While it was personally gratifying to be a part of these discussions, I found that my role as a strategist and researcher had major limitations. It was costly to send someone like me around the world, burning jet fuel, to have deep conversations only to fold these insights into traditional briefs on brand and product development. At the same time, every industry started getting green religion and claiming a green message. But the old compartmentalize structure was still in place, which resulted in confusion all along the chain, the initial pleasure and fascination with the complexity of the problem devolved into fatigue amongst the newly green converts at the consumer and corporate level.

The roles of designers, product development specialists, and marketers should never have been as segmented and will never be again. Participation is the key to innovation…
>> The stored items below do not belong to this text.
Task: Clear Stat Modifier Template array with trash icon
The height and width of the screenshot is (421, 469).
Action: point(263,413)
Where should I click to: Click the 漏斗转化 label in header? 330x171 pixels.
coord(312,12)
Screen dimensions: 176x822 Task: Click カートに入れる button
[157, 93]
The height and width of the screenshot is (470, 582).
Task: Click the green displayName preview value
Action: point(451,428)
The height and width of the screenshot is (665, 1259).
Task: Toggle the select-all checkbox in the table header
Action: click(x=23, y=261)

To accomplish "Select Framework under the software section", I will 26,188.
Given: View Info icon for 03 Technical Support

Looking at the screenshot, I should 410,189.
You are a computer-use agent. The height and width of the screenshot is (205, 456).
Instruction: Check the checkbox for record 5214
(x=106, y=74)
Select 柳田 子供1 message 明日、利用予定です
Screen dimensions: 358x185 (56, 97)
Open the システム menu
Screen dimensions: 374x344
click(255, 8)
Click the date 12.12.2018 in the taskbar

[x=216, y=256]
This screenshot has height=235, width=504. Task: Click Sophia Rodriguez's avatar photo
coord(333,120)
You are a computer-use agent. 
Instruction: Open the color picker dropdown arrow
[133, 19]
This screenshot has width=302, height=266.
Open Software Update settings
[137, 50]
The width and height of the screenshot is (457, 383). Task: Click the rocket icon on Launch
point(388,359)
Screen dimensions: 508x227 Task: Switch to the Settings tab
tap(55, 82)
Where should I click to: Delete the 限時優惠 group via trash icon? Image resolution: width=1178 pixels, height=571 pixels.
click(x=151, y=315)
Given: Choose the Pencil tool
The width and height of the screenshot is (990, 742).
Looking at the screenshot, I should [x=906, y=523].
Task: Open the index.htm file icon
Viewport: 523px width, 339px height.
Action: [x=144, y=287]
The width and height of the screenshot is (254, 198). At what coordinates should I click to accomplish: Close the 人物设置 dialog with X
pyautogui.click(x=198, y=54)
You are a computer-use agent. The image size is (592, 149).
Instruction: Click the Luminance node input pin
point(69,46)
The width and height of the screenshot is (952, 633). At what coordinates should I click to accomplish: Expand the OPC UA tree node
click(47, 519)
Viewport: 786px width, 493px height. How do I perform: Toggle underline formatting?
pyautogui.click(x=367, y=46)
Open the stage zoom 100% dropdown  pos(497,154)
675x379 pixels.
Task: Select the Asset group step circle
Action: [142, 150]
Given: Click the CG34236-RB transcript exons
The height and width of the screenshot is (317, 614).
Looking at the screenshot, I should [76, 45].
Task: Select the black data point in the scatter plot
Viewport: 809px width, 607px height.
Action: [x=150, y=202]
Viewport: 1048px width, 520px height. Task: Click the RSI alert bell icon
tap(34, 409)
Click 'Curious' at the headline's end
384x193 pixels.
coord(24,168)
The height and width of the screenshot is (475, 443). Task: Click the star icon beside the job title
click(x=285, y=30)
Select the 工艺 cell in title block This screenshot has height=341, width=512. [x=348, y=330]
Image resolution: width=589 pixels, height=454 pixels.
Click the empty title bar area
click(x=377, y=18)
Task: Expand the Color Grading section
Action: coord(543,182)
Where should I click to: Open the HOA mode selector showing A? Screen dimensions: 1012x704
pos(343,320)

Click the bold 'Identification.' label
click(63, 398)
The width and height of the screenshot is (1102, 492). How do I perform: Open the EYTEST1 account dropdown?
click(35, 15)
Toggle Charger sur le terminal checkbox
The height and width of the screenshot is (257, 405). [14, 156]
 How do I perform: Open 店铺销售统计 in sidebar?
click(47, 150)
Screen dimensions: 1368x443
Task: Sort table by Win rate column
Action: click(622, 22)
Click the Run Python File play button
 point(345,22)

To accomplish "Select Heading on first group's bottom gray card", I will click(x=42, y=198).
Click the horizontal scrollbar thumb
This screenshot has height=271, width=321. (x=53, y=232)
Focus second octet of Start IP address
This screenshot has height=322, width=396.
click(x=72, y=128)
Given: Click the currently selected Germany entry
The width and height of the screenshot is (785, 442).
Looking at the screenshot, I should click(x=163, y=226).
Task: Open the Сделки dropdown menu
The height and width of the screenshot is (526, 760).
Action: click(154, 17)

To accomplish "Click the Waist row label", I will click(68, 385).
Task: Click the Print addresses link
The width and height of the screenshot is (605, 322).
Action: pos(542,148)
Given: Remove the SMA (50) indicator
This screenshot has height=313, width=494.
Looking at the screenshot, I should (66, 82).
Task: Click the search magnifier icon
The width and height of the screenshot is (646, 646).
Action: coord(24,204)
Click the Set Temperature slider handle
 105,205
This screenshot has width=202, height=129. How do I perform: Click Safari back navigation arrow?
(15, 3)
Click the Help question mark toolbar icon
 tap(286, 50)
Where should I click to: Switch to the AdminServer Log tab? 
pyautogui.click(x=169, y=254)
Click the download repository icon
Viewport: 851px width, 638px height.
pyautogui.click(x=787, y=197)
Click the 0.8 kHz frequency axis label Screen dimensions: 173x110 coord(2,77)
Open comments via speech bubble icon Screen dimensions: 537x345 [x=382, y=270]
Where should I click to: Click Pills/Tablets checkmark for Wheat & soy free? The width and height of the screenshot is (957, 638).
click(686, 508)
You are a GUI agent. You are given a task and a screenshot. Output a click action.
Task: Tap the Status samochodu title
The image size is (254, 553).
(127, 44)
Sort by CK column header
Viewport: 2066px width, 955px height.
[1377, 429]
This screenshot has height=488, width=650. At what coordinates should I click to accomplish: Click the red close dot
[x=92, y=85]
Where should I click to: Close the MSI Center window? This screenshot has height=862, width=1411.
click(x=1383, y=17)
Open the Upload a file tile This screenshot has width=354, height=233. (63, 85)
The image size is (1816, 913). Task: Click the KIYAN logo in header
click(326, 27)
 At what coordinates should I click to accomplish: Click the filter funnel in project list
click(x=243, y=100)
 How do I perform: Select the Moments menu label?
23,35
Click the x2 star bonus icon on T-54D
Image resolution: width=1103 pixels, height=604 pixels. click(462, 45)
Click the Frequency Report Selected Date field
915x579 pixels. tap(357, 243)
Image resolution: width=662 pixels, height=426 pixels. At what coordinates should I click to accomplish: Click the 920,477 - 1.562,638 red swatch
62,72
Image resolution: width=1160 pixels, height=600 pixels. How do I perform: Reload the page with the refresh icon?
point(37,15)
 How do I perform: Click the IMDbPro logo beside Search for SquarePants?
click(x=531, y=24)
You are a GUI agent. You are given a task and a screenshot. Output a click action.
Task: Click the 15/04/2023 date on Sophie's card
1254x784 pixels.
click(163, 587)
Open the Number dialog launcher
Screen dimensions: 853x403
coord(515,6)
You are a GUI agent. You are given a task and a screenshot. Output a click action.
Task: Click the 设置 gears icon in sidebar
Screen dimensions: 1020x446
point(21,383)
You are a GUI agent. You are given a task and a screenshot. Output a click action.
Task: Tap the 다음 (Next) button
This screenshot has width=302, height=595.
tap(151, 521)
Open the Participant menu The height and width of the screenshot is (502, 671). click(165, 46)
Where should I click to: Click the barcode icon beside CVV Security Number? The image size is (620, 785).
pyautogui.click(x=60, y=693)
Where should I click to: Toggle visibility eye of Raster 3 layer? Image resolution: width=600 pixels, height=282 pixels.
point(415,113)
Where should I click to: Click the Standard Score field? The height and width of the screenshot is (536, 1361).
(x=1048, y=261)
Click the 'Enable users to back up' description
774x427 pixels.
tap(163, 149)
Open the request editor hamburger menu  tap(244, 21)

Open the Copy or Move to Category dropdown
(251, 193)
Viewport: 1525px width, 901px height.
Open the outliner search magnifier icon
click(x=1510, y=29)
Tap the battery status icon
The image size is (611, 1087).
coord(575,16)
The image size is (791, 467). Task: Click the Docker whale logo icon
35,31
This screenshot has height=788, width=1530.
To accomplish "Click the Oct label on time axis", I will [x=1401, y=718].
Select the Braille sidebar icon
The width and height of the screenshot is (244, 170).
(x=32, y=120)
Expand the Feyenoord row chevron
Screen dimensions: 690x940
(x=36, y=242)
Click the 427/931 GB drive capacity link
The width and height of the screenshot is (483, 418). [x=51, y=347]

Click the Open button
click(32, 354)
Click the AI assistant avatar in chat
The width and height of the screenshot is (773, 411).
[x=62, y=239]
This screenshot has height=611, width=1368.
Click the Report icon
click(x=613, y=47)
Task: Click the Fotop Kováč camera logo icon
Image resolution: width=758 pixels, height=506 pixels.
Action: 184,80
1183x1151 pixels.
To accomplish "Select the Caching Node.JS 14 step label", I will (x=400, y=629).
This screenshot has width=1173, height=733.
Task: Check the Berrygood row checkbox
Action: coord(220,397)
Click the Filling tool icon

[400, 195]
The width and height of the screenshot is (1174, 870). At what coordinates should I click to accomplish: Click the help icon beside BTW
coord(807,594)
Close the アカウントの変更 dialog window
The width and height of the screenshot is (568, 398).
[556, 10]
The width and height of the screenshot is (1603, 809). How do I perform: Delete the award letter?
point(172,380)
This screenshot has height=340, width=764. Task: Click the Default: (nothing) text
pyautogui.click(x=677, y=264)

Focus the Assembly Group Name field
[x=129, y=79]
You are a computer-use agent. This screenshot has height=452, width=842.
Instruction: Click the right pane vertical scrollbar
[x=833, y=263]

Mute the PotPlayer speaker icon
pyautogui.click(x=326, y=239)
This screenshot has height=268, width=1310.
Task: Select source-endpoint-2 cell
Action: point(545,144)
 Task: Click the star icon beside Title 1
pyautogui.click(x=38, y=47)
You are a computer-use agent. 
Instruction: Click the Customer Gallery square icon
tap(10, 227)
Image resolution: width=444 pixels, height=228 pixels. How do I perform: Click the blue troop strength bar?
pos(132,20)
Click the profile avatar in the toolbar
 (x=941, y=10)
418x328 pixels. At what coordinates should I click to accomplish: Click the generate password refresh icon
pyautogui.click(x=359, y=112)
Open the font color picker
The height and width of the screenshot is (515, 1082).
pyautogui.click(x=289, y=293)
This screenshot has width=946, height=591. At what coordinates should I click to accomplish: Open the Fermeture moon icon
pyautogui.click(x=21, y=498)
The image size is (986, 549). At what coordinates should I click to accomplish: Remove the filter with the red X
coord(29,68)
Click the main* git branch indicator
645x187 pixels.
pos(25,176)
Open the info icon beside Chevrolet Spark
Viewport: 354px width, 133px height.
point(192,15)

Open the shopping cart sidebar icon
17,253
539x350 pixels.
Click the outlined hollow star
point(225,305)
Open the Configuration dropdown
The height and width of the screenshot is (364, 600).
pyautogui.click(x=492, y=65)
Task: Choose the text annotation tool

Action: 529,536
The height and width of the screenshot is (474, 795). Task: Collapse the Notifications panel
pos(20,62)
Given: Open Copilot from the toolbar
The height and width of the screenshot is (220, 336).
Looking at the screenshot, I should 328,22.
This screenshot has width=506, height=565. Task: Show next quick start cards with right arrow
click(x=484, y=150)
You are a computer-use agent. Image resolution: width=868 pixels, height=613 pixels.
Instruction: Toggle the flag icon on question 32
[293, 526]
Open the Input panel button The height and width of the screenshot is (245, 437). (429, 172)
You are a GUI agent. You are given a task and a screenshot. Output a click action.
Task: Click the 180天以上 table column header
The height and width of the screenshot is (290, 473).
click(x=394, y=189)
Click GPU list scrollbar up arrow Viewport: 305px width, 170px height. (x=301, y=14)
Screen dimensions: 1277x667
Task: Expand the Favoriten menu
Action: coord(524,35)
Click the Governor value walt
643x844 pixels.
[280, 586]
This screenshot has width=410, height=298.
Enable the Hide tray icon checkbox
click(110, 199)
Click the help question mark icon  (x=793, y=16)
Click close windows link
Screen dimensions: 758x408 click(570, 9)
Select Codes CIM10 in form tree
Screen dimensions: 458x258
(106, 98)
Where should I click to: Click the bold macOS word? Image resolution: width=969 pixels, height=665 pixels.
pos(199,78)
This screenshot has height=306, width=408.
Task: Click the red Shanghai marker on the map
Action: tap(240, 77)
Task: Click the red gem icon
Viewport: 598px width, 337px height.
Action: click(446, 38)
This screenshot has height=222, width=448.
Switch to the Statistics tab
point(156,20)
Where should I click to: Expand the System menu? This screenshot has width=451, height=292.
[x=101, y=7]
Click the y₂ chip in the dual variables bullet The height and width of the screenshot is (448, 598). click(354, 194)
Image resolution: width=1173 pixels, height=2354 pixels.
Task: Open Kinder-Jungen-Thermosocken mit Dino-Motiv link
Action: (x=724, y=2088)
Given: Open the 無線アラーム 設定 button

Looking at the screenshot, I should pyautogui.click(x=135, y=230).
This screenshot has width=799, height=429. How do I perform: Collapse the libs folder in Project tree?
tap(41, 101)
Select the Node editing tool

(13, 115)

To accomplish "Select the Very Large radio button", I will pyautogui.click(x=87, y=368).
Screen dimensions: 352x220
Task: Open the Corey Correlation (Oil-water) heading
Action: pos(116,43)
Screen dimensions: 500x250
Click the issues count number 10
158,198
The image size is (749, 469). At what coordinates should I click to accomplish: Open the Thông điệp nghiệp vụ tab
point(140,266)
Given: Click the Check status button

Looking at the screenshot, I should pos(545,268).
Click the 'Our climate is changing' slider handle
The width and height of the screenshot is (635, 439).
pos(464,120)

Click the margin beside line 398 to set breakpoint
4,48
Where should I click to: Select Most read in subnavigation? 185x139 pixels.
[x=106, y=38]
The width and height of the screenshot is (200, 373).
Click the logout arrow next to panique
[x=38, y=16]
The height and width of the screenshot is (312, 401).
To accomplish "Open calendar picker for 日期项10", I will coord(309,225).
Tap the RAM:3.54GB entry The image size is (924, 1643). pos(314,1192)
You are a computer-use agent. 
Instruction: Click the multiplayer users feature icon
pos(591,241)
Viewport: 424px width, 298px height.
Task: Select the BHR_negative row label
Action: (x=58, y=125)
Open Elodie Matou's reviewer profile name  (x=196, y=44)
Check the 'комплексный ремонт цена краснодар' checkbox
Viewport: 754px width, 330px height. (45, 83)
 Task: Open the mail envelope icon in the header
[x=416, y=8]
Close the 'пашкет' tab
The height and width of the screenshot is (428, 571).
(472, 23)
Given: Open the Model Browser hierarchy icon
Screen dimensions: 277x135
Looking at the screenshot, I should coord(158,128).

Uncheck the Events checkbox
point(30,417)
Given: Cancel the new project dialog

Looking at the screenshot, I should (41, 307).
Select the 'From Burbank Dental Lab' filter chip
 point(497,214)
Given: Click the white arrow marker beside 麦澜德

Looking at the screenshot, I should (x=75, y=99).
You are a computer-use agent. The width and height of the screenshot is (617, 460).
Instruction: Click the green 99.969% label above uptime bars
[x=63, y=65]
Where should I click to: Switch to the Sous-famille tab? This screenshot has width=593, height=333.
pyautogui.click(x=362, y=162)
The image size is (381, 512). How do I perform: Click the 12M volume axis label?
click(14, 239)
I realized that the nature of this challenge requires constant, ongoing conversation between all the elements. Even a successful human-centered approach to the fuzzy front end completely drops off when we hit the conveyor belt process for product development. Ideas once sensibly vetted are suddenly forced to move lock step through the phases required for launch, and often get watered down in the process. This is in fact where the activity of greenwashing occurs–good intentions turn into skepticism, compromises, and incidental innovation. How do we create a system that provides more interaction, iteration and a feedback loop?

Read the rest of Jennifer’s piece here. It’s well worth the detour.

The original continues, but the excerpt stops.